Open AetherUnbound opened 5 months ago
Whoever does this issue should reach out to Science Museum and let them know about the bug, too: feedback@sciencemuseum.ac.uk from https://collection.sciencemuseumgroup.org.uk/about
@AetherUnbound do you know if we've already done that, by chance?
I have not, I intend to though when I'm next in front of my computer! I had just enough time to fill this issue out and get down the context before I had to step away.
I ran the same range locally and the error no longer occurs, closing!
Reopening as I've encountered this issue while testing #4105.
@stacimc do you mind sharing the query params for the case that's failing currently?
Sure -- just a few minutes into ingestion, unfortunately:
"initial_query_params":{
"date[from]":1500
"date[to]":1750
"has_image":1
"image_license":"CC"
"page[number]":43
"page[size]":100
}
Thanks! I've emailed the folks at the Science Museum Group with this information.
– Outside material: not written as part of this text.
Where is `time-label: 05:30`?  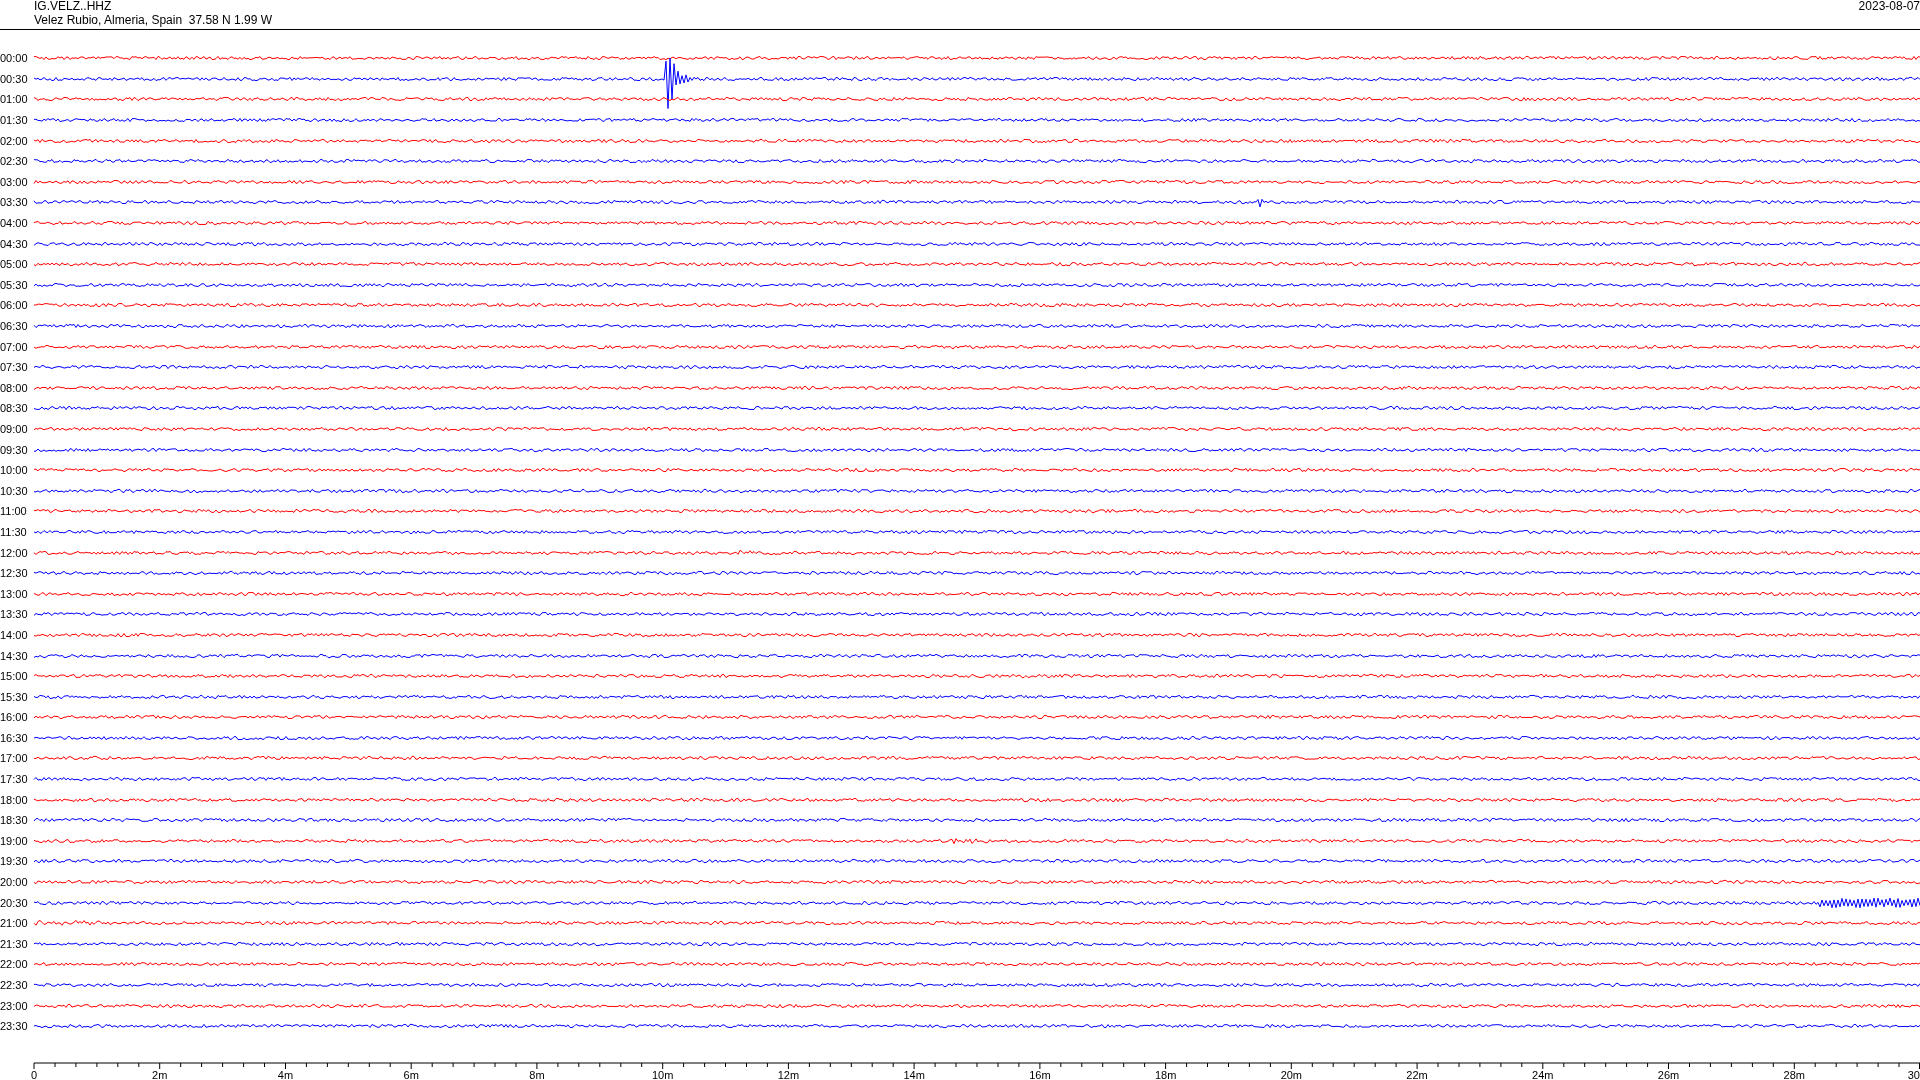 time-label: 05:30 is located at coordinates (14, 284).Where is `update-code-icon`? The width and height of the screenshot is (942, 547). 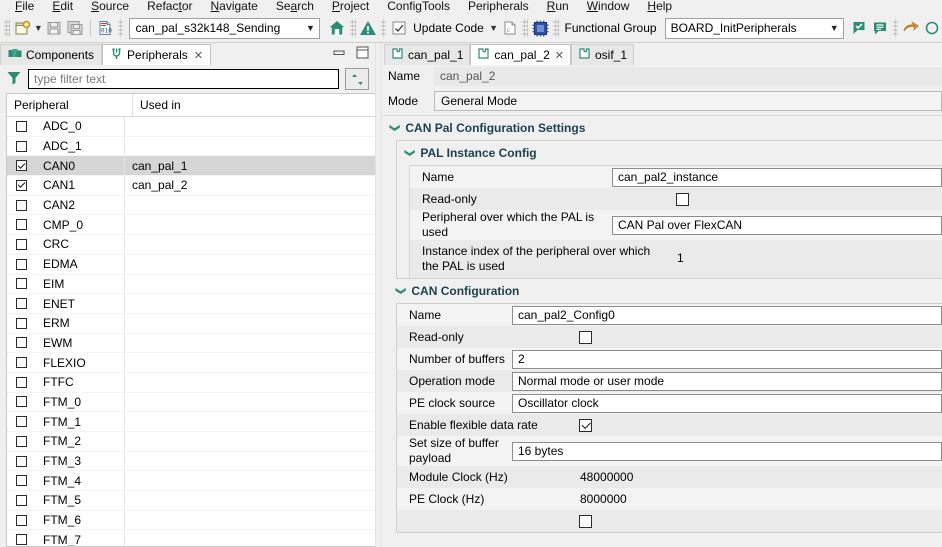
update-code-icon is located at coordinates (398, 28).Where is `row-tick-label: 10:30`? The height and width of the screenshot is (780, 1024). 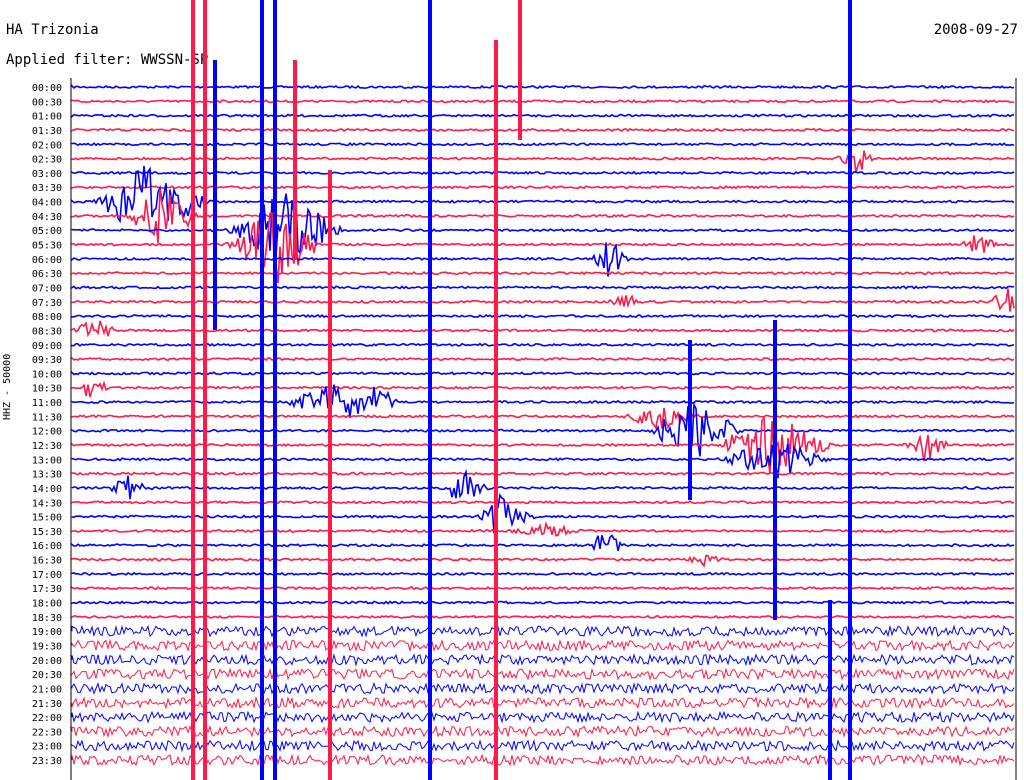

Thanks @AetherUnbound. For the time being I've updated the SKIPPED_INGESTION_ERRORS
configuration to skip batches with this particular error, and restarted the DAG.
Airflow log link
https://airflow.openverse.engineering/log?execution_date=2024-03-01T00%3A00%3A00%2B00%3A00&task_id=ingest_data.pull_image_data&dag_id=science_museum_workflow&map_index=-1
Description
It appears as though the Science Museum DAG is failing for this particular URL (specifically, these parameters):
https://collection.sciencemuseumgroup.org.uk/search/?has_image=1&image_license=CC&page[size]=100&page[number]=39&date[from]=0&date[to]=200
Reproduction
Changing the
page[number]
param from 39 to 40 returns a non-503 response:https://collection.sciencemuseumgroup.org.uk/search/?has_image=1&image_license=CC&page[size]=100&page[number]=40&date[from]=0&date[to]=200
Since this is entirely an upstream bug, I think the best case here might be to skip a particular page if we receive a 503 response specifically.
DAG status
No change, this is a monthly DAG and we should hopefully address it soon.